+++ Source data +++

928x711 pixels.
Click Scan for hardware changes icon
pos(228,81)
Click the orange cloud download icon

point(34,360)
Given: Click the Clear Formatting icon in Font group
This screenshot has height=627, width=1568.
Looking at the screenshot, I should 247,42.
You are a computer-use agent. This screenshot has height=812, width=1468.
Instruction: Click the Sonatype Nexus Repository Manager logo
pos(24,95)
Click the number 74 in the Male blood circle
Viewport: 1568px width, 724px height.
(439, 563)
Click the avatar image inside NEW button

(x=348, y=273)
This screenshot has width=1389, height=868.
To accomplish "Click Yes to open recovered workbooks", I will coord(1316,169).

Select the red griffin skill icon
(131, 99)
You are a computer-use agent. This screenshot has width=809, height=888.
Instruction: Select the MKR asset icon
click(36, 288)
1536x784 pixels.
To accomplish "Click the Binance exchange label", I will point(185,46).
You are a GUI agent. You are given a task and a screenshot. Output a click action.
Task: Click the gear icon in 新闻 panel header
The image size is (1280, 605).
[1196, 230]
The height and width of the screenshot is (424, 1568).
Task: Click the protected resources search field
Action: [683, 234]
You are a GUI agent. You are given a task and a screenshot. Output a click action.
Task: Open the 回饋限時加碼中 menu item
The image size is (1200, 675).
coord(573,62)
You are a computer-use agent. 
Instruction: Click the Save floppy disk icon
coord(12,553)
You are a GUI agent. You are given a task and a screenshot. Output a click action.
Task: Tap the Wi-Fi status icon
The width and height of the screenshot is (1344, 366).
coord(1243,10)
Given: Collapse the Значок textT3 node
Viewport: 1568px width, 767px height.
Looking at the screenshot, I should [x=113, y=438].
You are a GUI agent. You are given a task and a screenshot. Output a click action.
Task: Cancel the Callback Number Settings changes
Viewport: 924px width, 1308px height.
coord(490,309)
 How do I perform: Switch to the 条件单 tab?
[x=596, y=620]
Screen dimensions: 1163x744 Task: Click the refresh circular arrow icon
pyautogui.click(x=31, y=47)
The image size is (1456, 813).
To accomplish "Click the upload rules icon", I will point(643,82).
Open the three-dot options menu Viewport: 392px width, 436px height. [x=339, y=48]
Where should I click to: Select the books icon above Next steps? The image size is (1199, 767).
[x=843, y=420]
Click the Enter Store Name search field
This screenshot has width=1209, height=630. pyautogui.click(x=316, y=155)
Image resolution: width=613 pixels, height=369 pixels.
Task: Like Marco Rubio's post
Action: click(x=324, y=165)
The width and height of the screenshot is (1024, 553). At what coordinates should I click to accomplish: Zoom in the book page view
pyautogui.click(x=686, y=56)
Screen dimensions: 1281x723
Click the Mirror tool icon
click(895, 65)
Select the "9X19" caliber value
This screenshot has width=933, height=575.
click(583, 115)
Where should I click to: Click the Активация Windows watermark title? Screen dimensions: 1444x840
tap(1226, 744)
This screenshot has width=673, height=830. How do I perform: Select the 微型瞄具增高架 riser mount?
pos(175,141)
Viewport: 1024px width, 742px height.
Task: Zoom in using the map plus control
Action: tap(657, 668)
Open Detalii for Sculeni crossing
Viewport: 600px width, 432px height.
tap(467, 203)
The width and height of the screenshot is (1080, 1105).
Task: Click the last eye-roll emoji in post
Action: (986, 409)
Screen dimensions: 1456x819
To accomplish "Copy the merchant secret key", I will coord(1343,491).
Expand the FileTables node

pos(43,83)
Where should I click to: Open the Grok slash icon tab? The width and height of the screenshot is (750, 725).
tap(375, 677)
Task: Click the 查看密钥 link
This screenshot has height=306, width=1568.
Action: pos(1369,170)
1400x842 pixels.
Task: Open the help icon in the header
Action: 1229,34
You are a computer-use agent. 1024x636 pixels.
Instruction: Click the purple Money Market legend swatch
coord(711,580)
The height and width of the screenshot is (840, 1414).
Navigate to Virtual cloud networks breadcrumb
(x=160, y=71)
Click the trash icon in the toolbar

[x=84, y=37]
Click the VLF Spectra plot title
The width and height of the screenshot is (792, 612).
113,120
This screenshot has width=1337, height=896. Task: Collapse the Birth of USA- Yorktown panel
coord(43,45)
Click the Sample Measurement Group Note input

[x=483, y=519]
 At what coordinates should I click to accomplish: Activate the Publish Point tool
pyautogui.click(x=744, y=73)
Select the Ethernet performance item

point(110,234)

+++

→ **Do this**:
Starting at the row that contains "Screen dimensions: 1163x744" and ending at the row that contains "click(583, 115)", reproduce those rows with "refresh" swapped for "reload" and everything else left unchanged.

→ **Complete answer**:
Screen dimensions: 1163x744 Task: Click the reload circular arrow icon
pyautogui.click(x=31, y=47)
The image size is (1456, 813).
To accomplish "Click the upload rules icon", I will point(643,82).
Open the three-dot options menu Viewport: 392px width, 436px height. [x=339, y=48]
Where should I click to: Select the books icon above Next steps? The image size is (1199, 767).
[x=843, y=420]
Click the Enter Store Name search field
This screenshot has width=1209, height=630. pyautogui.click(x=316, y=155)
Image resolution: width=613 pixels, height=369 pixels.
Task: Like Marco Rubio's post
Action: click(x=324, y=165)
The width and height of the screenshot is (1024, 553). At what coordinates should I click to accomplish: Zoom in the book page view
pyautogui.click(x=686, y=56)
Screen dimensions: 1281x723
Click the Mirror tool icon
click(895, 65)
Select the "9X19" caliber value
This screenshot has width=933, height=575.
click(583, 115)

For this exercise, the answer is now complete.